Microsoft Fabric Items Retrieval and Management System
This project provides two Python notebooks for retrieving and managing Microsoft Fabric items efficiently, with minimal Capacity Unit usage. The notebooks are:
- retrieval.ipynb: A comprehensive system for retrieving Fabric items, tracking changes, validating data quality, enabling incremental refreshes, and setting up alerts.
- simple-retrieval.ipynb: A simplified version focused on basic retrieval and storage of Fabric items in Delta format.

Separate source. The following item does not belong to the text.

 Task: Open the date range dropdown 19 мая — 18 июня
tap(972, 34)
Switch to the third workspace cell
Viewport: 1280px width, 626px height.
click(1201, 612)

- Both notebooks are designed to optimize resource usage compared to Spark notebooks and store data in Delta format for efficient analysis.
Common Notes
- Dataflow Gen2 Exclusion: Dataflow Gen2 is not included in the Fabric items retrieved by either notebook.
- Scope Limitation: These notebooks only retrieve Fabric Items, not Power BI Items.
- Efficiency: Using Python notebooks consumes significantly fewer Capacity Units than Spark notebooks.
Notebooks
- retrieval.ipynb - Comprehensive Retrieval and Management
- This notebook provides a full-featured system for managing Microsoft Fabric items.
Features
- Efficient Retrieval: Retrieves Fabric items with minimal Capacity Unit usage.
- Change Tracking: Monitors and records changes in Fabric item inventory over time.
- Data Quality Validation: Ensures data integrity through validation checks.
- Incremental Refreshes: Supports incremental updates to reduce processing overhead.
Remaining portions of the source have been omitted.